> _To do_: Retype the following listing line for line, exactly as it appears.
◆ ◆ ◆ ◆
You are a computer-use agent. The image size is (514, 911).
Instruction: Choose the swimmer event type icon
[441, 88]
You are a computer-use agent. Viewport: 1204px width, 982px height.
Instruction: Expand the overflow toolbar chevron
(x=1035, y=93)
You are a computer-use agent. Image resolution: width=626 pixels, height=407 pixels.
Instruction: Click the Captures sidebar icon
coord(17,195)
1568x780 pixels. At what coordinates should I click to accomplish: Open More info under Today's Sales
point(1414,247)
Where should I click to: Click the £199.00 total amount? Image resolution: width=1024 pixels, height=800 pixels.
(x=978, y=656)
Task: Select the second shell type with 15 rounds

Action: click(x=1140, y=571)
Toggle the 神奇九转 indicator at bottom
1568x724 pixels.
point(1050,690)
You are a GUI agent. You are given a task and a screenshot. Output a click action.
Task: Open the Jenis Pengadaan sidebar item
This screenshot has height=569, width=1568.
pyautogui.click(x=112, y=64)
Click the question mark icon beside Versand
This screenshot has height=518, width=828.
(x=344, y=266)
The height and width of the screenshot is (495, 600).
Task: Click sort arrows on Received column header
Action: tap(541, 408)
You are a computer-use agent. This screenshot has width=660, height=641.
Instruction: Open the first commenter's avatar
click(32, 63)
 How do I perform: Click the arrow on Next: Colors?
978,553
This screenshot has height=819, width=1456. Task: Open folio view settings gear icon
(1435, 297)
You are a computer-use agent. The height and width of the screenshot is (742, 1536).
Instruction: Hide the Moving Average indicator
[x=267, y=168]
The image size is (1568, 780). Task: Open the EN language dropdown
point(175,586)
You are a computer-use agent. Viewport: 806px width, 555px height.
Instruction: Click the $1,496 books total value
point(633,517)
◆ ◆ ◆ ◆
> _Final answer_:
You are a computer-use agent. The image size is (514, 911).
Instruction: Choose the swimmer event type icon
[441, 88]
You are a computer-use agent. Viewport: 1204px width, 982px height.
Instruction: Expand the overflow toolbar chevron
(x=1035, y=93)
You are a computer-use agent. Image resolution: width=626 pixels, height=407 pixels.
Instruction: Click the Captures sidebar icon
coord(17,195)
1568x780 pixels. At what coordinates should I click to accomplish: Open More info under Today's Sales
point(1414,247)
Where should I click to: Click the £199.00 total amount? Image resolution: width=1024 pixels, height=800 pixels.
(x=978, y=656)
Task: Select the second shell type with 15 rounds

Action: click(x=1140, y=571)
Toggle the 神奇九转 indicator at bottom
1568x724 pixels.
point(1050,690)
You are a GUI agent. You are given a task and a screenshot. Output a click action.
Task: Open the Jenis Pengadaan sidebar item
This screenshot has height=569, width=1568.
pyautogui.click(x=112, y=64)
Click the question mark icon beside Versand
This screenshot has height=518, width=828.
(x=344, y=266)
The height and width of the screenshot is (495, 600).
Task: Click sort arrows on Received column header
Action: tap(541, 408)
You are a computer-use agent. This screenshot has width=660, height=641.
Instruction: Open the first commenter's avatar
click(32, 63)
 How do I perform: Click the arrow on Next: Colors?
978,553
This screenshot has height=819, width=1456. Task: Open folio view settings gear icon
(1435, 297)
You are a computer-use agent. The height and width of the screenshot is (742, 1536).
Instruction: Hide the Moving Average indicator
[x=267, y=168]
The image size is (1568, 780). Task: Open the EN language dropdown
point(175,586)
You are a computer-use agent. Viewport: 806px width, 555px height.
Instruction: Click the $1,496 books total value
point(633,517)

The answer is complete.